GÜNEY KIBRIS VE YUNANİSTAN'A EĞİTİM VE MİLYON DOLARLARCA ASKERİ YARDIM
ABD, DOĞU AKDENİZ'DEKİ KARARLILIK GÖSTEREN TÜRKİYE'YE KARŞI ‘ALTERNATİF İŞBİRLİKLERİ ARAYIŞINDA'
TÜRKSAM Genel Sekreteri Babiş'e göre söz konusu rapor, ABD'nin Doğu Akdeniz'deki denklemi yeniden şekillendirme çabasıyla açıklanabilir. Babiş "Bu tasarı, bölgesel denklemlerin yeniden şekillendirilmesiyle alakalı. Çünkü işin hem enerji hem de jeostratejik boyutu var. Ben bu raporun, Mavi Vatan tatbikatıyla Doğu Akdeniz'de herhangi bir oldubittilere izin vermeyeceğini askeri olarak net bir şekilde belli ettiği bir dönemde, Türkiye'ye yönelik bir frenleme amacı güttüğü kanaatindeyim" değerlendirmesinde bulundu.
‘RAPOR, ABD'NİN TÜRKİYE'YE S-400 ALIMI SEBEBİYLE ENGELLER ÇIKARMAYI SÜRDÜRECEĞİNİ GÖSTERİYOR'
Raporun ABD'nin Türkiye'ye yönelik baskıyı sürdüreceğine işaret ettiğini söyleyen Babiş "Bu raporun içerisinde de S-400'lerin olması, aslında Türkiye'nin S-400'lerin alınması sürecinde ABD'nin karşısına birçok engel çıkartacağının da sinyallerini veriyor. ABD'den ittifak hukukuna uygun hiç bir şey alamayan Türkiye, yüzünü Rusya'ya dönüp, Rusya'dan S-400 aldı. Türkiye'nin S-400 alımı bir sebep değil, sonuçtur. S-400, Türkiye-Amerika ilişkilerindeki onarılmaya çok da istek duyulmayan bozukluğun işaretidir" diye konuştu.

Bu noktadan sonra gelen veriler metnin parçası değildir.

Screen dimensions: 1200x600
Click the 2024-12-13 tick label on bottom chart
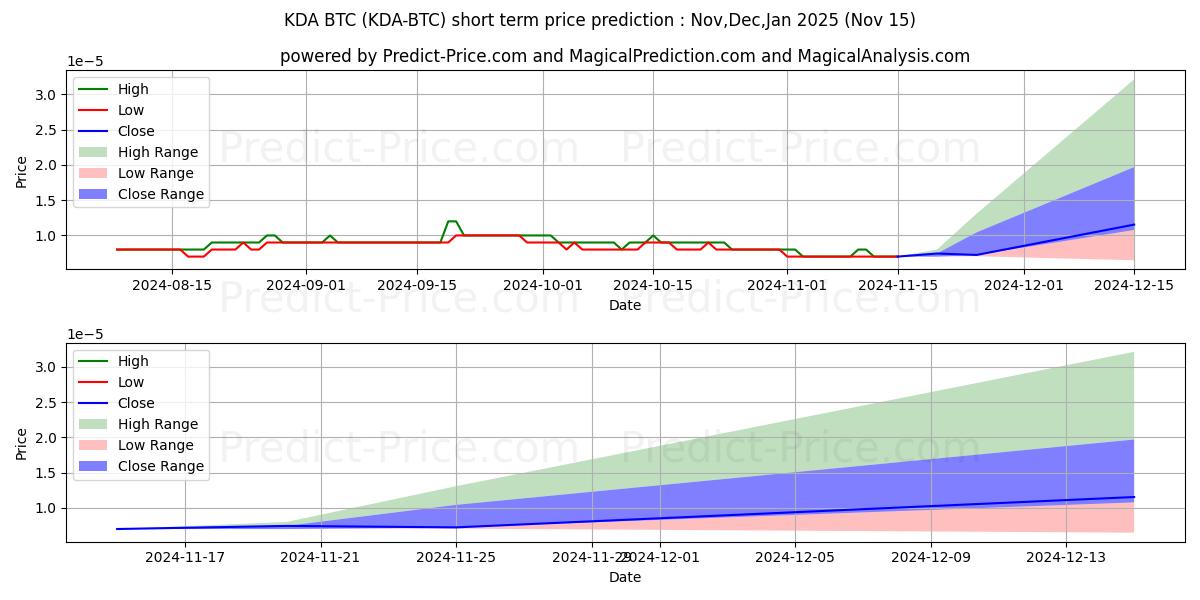click(x=1066, y=557)
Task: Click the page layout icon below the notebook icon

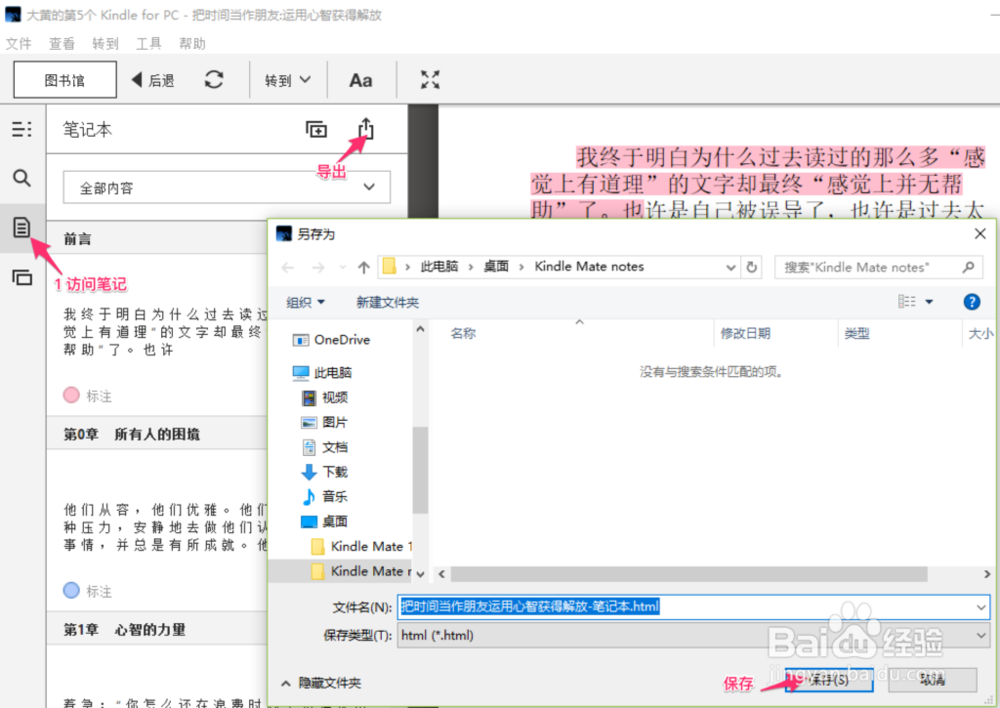Action: 21,277
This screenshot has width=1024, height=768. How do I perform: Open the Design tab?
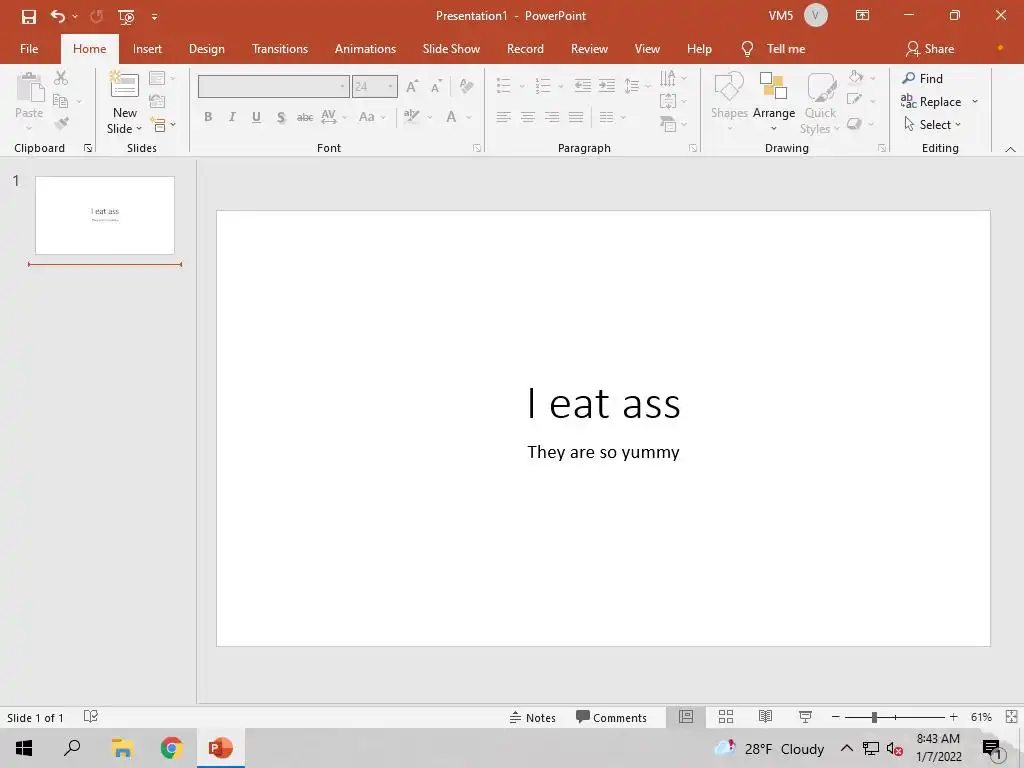[206, 49]
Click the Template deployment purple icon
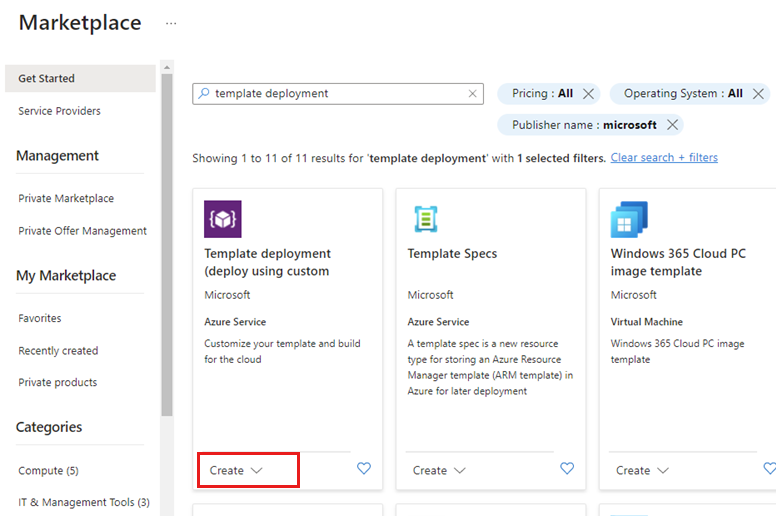Screen dimensions: 776x516 click(x=223, y=219)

‘TÜRKİYE'Yİ PEK ÇOK KONUDA KARŞISINA ALAN ABD ŞİMDİ DE GÜNEY KIBRIS'A YÖNELİK SİLAH AMBARGOSUNU KALDIRIYOR'
‘RUSYA VE İRAN'LA BİRLİKTE BARIŞA KATKI SAĞLAYAN TÜRKİYE'YE KARŞI ABD ÖNCÜLÜĞÜNDE ÜÇLÜ KURULMAYA ÇALIŞILIYOR'
"Tasarıda S-300 bulunduran Yunanistan'a 3 milyon dolar gibi bir yardımdan bahsediliyor. Bu da, kurulacak olan üçlünün, mekanizmanın aslında altyapısının bir bakıma ne şekilde oluşturulacağı ile alakalı ilk ödemedir. Sonrası da gelebilir, onu da belirtmek lazım. Yani, bu tasarı geçerse buradaki oluşum iyice tomurcuklanmaya başlayacak, zaten halihazırda yavaş yavaş oluştu. Tasarı onaylanırsa Yunanistan'a yönelik yardımın devamı geleceğini de öngörüyorum."

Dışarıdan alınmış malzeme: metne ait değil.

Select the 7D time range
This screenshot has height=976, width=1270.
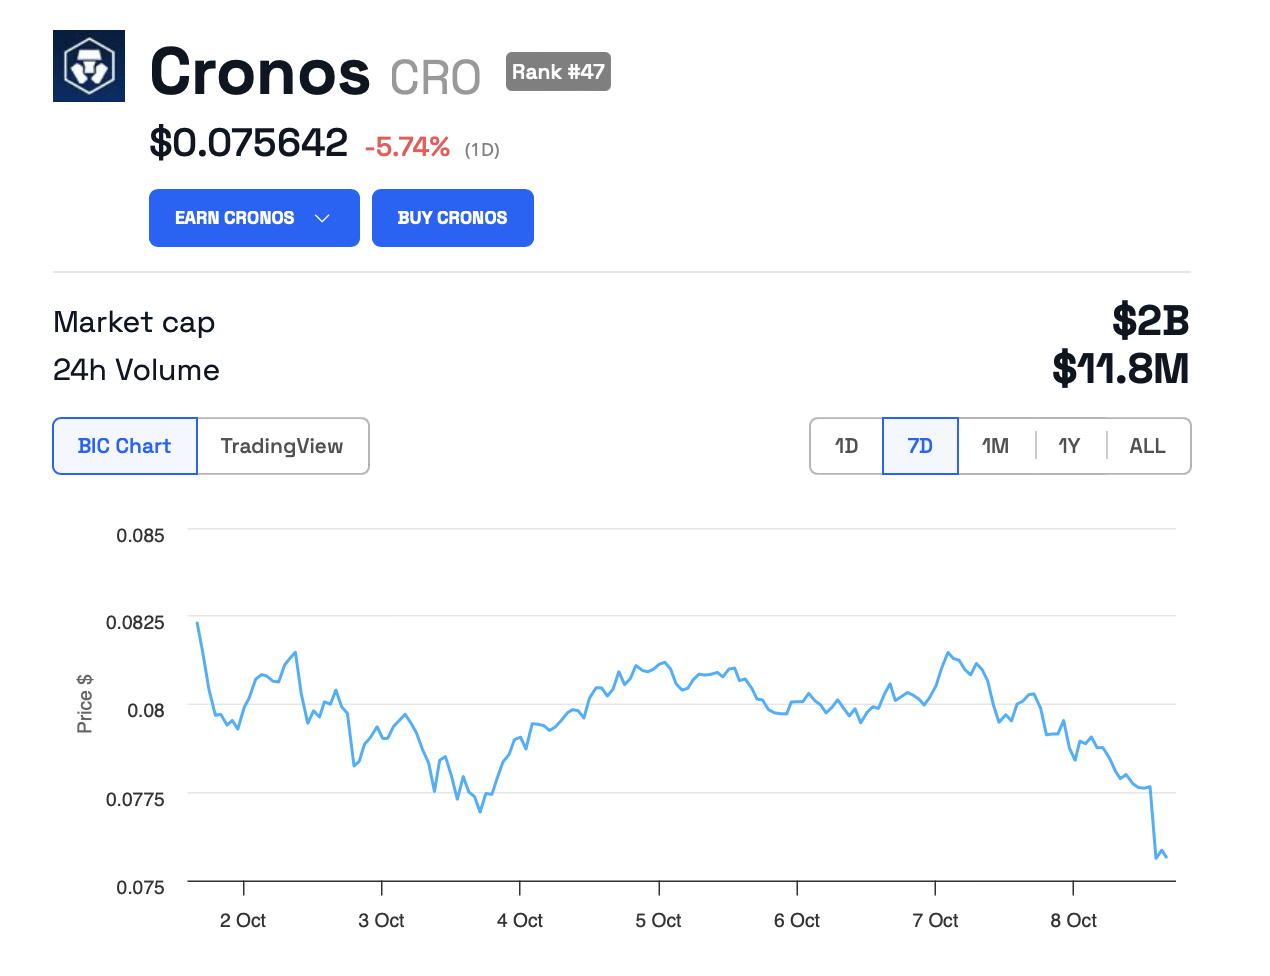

‘TÜRKİYE'YE YÖNELİK ÇOK YÖNLÜ BİR SIKIŞTIRMA SÖZ KONUSU'
ANKA Enstitüsü Başkanı Rafet Aslantaş ise Amerikan Senatosu'na sunulan ve Türkiye'de tutuklu olan Amerikan vatandaşları ve diplomatik çalışanların hapse atılmasında rol oynayan Türk yetkililerinin cezalandırmasını öngören tasarıya işaret ederek "Anlaşılan ABD tarafından Türkiye'ye yönelik çok yönlü bir sıkıştırma söz konusu" değerlendirmesinde bulundu.

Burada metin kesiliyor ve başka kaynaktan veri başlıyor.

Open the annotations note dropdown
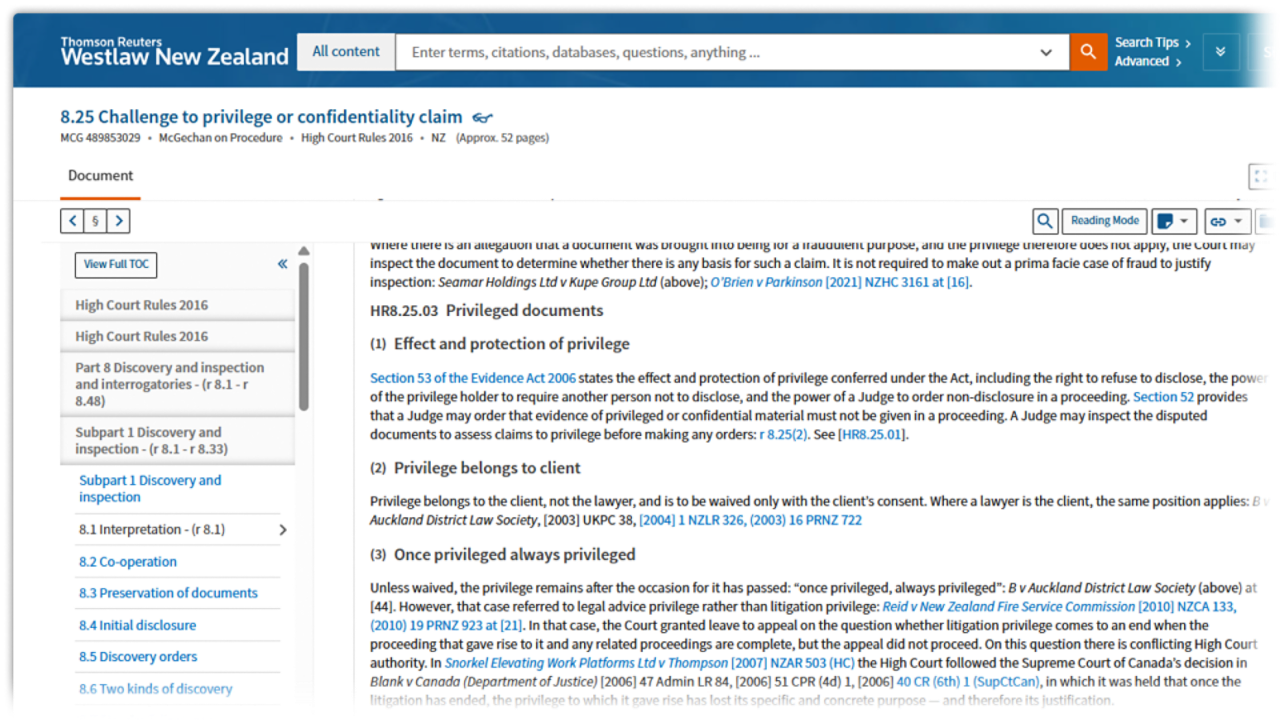The width and height of the screenshot is (1280, 720). 1173,221
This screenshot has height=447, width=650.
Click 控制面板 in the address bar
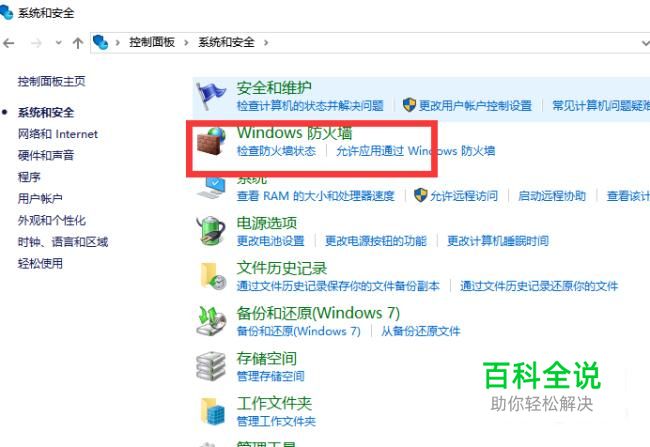(x=152, y=42)
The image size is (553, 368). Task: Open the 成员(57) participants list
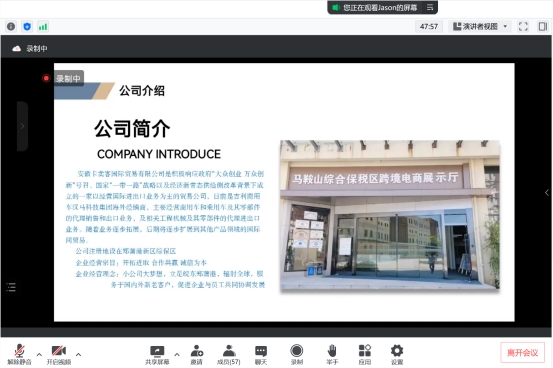[x=229, y=355]
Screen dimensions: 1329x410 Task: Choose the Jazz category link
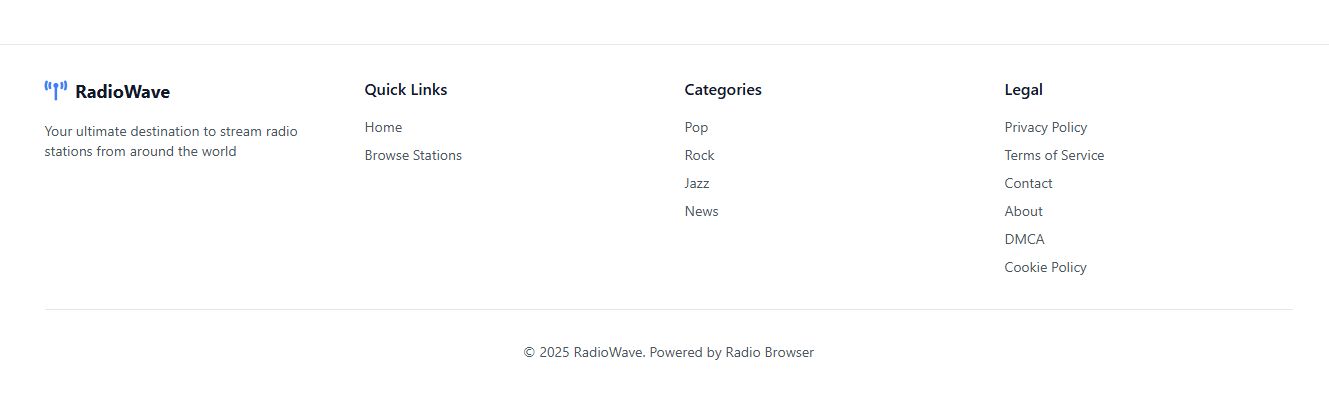(697, 183)
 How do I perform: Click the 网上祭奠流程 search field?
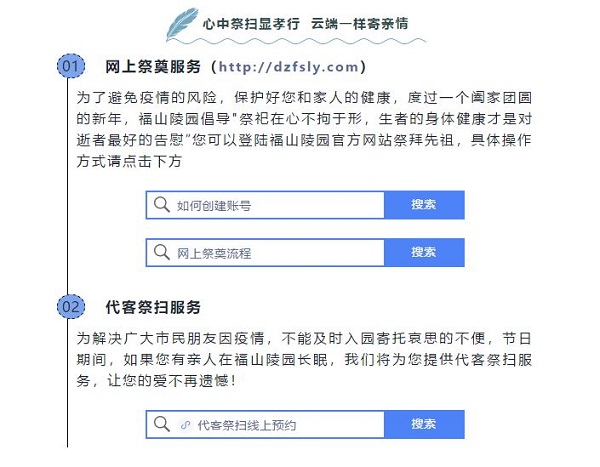point(265,252)
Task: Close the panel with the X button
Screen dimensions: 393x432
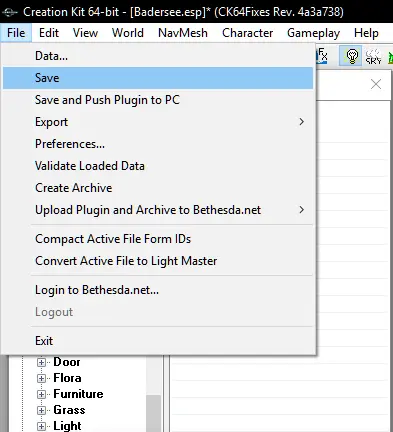Action: pyautogui.click(x=376, y=84)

‘TÜRKİYE'NİN ULUSAL ÇIKARLARINI HEDEF ALAN YUNANİSTAN VE GÜNEY KIBRIS AĞIR BEDEL ÖDER'
ABD öncülüğündeki bu Türkiye karşıtı girişimin çeşitli amaçları olabileceğine değinen Aslantaş "Türkiye'nin başta S-400 hava savunma sistemi tedariki konusu olmak üzere Batı'yla uyumsuz olarak adlandırılan girişimlerden ikna yoluyla uzaklaştırılması amaçlanıyor olabilir. Eğer bu sağlanamazsa içinde askeri ve ekonomik boyutun da olduğu bir karşı cephe teşkili ve tesisinin sağlanarak Doğu Akdeniz ve Ege'de oldubittiler yaratılması planlanabilir. Ayrıca Nemesis Tatbikatı'nın hedeflediği üzere, Türkiye'nin ulusal çıkarlarından geri adım atması sağlanarak edilgen pozisyona düşürülmesi amaçlanabilir. Ancak böyle bir durumda, başkalarının gücüne ve desteğine güvenerek atılacak adımların Yunanistan ve Rum Yönetimi'ne ağır faturalar çıkarır" diye konuştu.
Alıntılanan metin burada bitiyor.